Stand-alone Dataset Repositories

It is important to deposit research data into repository that can assign a persistent identifier, in addition to a specialized repository such as SoyBase for relevant datasets. Examples of persistent identifier are DOIs (Ditital Object Identifiers), ARKs (Archival Resource Keys), and genomic data accessions at the major genomic data repositories: GenBank, EMBL, DDBJ; and variant data at the European Variation Archive (EVA). SoyBase will also assign identifiers internally, but relies on external persistent identifiers for data stability and to aid in integrating with other resources. Some frequently-used repositories are listed below. Please contact us if you have questions or would like to contribute data.

USDA Ag Data Commons (data.nal.usda.gov)
Free service. The Ag Data Commons "About" message: "a public, government, scientific research data catalog and repository available to help the agricultural research community share and discover research data funded by the United States Department of Agriculture and meet Federal open access requirements."

Dryad (DataDryad.org)
Requires free registration to use. Requires a Publishing Charge of $120 up front. Additional charge for package of files in excess of 20GB. Assigns a DOI to packages. Packages can contain multiple file types. Minimal metadata required. Text searching of user supplied metadata.

Figshare (Figshare.com)
Requires free registration to use. Provides web access to user uploaded datasets, PDFs, Presentations and videos. Assigns DOI to files of any format. Minimal metadata required for submission. Text based searching of metadata. Up to 20GB of free space and an upload limit of 5GB. Suggest a licensing of CC-BY for figures, media, posters, paper and filesets and CC0 for datasets and metadata (see above for license definitions).

Mendeley Data (data.mendeley.com)
Provides web accessible storage for datasets. Collects user supplied metadata and allows text searches of that metadata. Supplies links to internal or external data archives. A DOI is provided to datasets that pass Mendeley review. Users select license to publish their data under (see above for license options). Storage is free at the moment.

Nature Scientific Data (nature.com/sdata)
A peer-reviewed, open access journal for the descriptions of scientific datasets. Submissions of descriptions of big or small datasets. Archives the information needed to interpret, reuse and reproduce data. Provides a way to search for datasets using standard vocabularies and metadata collected in a standardized way. Supplies links to the repositories where the data is actually housed. Publication charge of $1675 USD. This gives < 100GB storage at Figshare. For uploads of more than 100GB additional charges apply. All content-types are published under a Creative Commons Attribution 4.0 International Licence (CC BY; see above for definition)

○ ○ ○ ○ ○ ○ ○

> Work request 1
According to the dataset repositories page, how much is Dryad's up-front Publishing Charge?
> Work request 2
List every repository that has its own entry, with a name and web address, on the dataset repositories page.
> Work request 3
Rewrite the paragraph of the dataset repositories page that begins "A peer-reviewed, open access journal" as a bulleted list that keeps its main facts.

> Provided data
○ ○ ○ ○ ○ ○ ○

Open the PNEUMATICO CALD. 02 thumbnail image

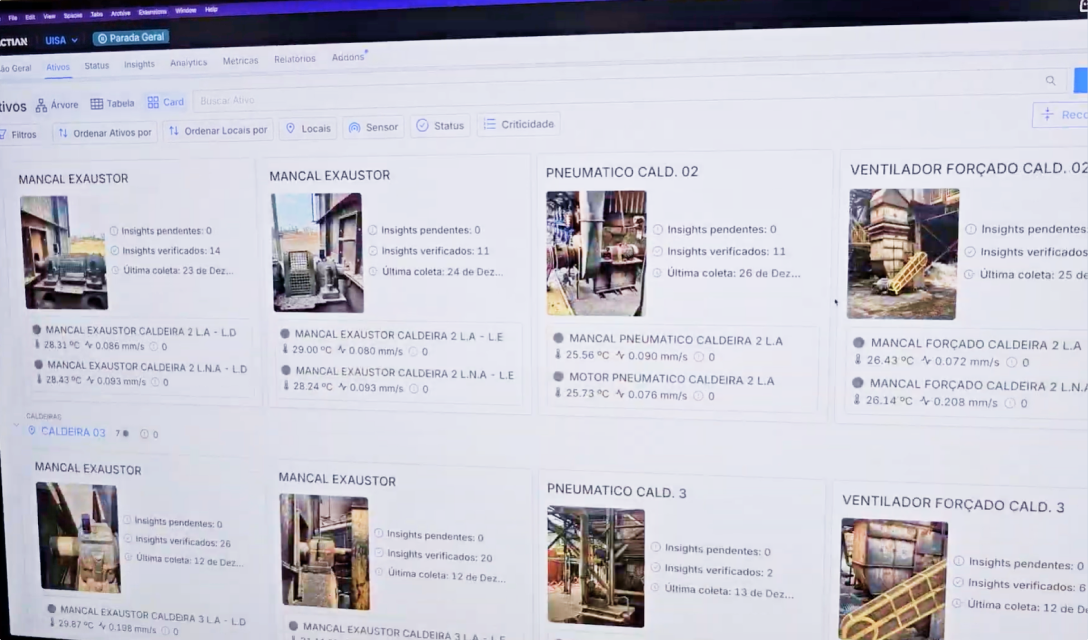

○ ○ ○ ○ ○ ○ ○

> Answer box 1
$120

> Answer box 2
- USDA Ag Data Commons (data.nal.usda.gov)
- Dryad (DataDryad.org)
- Figshare (Figshare.com)
- Mendeley Data (data.mendeley.com)
- Nature Scientific Data (nature.com/sdata)

> Answer box 3
- Peer-reviewed, open access journal that publishes descriptions of scientific datasets, big or small
- Archives the information needed to interpret, reuse and reproduce data
- Allows dataset searches using standard vocabularies and metadata collected in a standardized way
- Links to the repositories where the data is actually housed
- Publication charge of $1675 USD, which gives < 100GB of storage at Figshare; uploads of more than 100GB incur additional charges
- All content-types are published under a Creative Commons Attribution 4.0 International Licence (CC BY)